Home Haddonfield News Haddonfield Middle School’s Leren offers tips to survive close quarters during pandemic

Haddonfield Middle School’s Leren offers tips to survive close quarters during pandemic

Counseling provides a crucial outlet for students, parents to regulate emotions and be positive as they socially distance.

Kristin Leren is a psychologist in the Haddonfield School District, who has offered up valuable tips to parents and students alike to weather the issues that prolonged school shut-downs due to coronavirus have created.

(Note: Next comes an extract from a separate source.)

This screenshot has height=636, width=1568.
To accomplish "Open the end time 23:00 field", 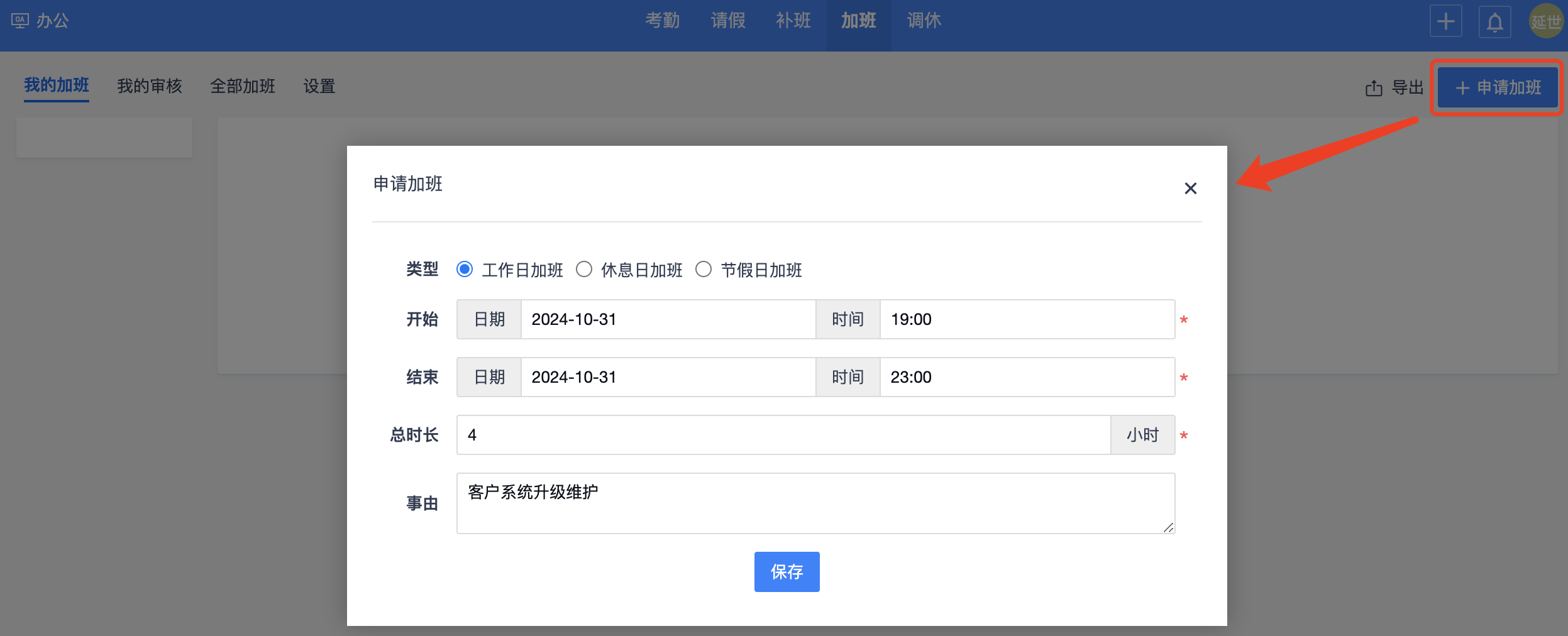I will point(1026,377).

Here, her six-year-old son, Lucas, points to the red quadrant of the mood meter, which has been an important tool in helping her family learn to sit with, express, and practice regulating emotions. (Photo credit: Kristin Leren/Special to the Sun)

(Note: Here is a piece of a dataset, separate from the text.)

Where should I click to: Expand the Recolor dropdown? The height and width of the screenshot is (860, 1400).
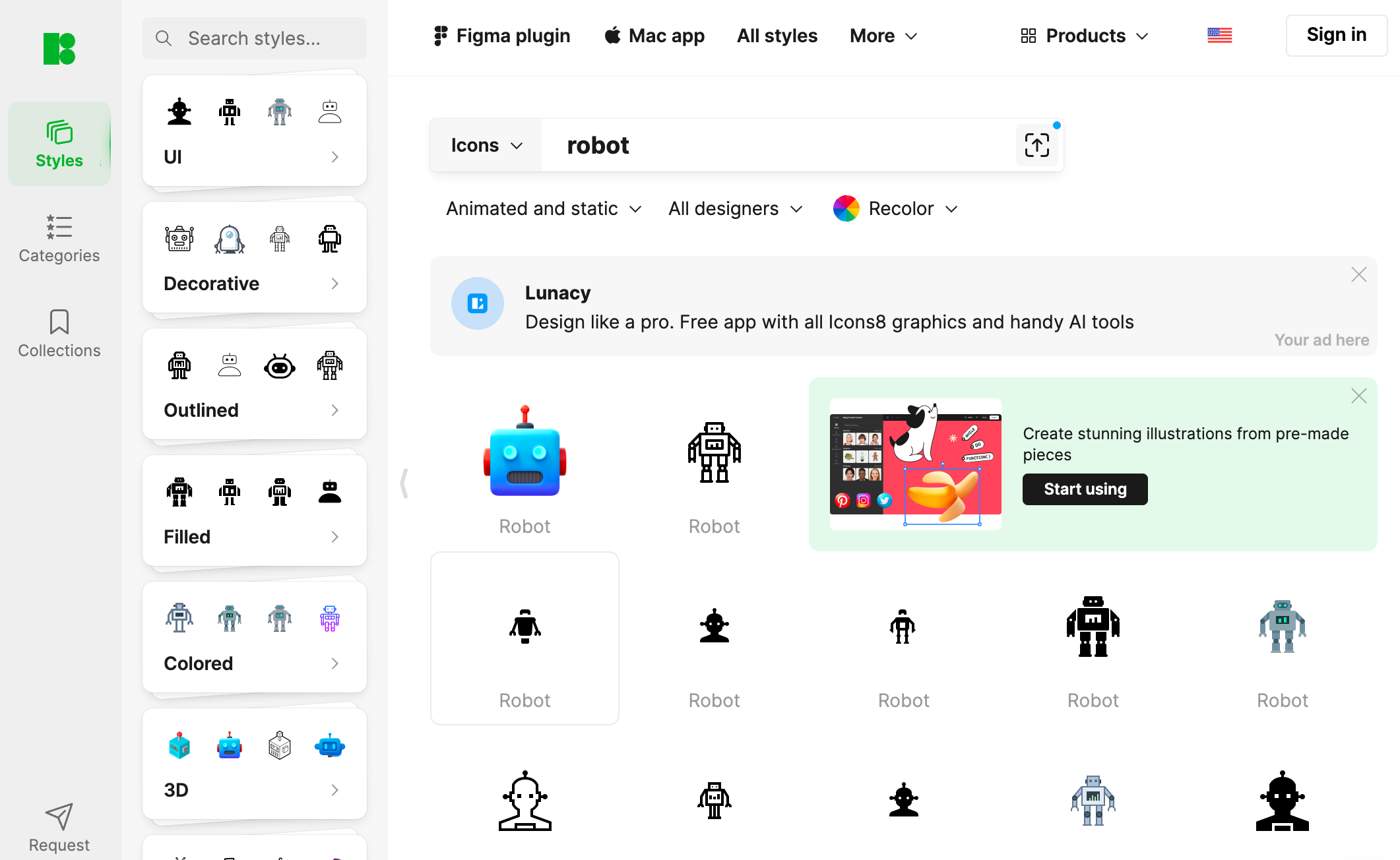(893, 208)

Long-term adjustments to the remote learning model that may last through the scheduled end of the school year mean that parents and children have to find ways to co-exist, in close quarters, for far longer than anticipated. 

Living that new reality day by day, for as many weeks as the quarantine has lasted, can give rise to a host of unexpected emotions. That’s where Haddonfield Middle School psychologist and member of the district’s Child Study Team Dr. Kristin Leren, can offer some assistance.

For starters, parents need to set the tone. 

“We have to start with us first, because the first step in co-regulating with children is that adults have to be in tune with our own needs and emotions,” Leren explained.

“If we don’t do that, it’s harder to tune into a child’s emotions or their situation. I always share with people some core principles in dealing with emotions: be present and ask questions,” she added. “Having a conversation with your child and listening, to find out what he or she is feeling and why.”

Leren also noted that it’s about the process, not the result — how to explore what works, and to recognize when negative thoughts and emotions arise. She said it’s also key to find out how to calm oneself, to change negative thoughts and negative self talk, because that has a tendency to color parent-child interactions. 

“There is no right or wrong in what to say, but in how active we can be, in assessing the situation and taking the right steps,” she noted.     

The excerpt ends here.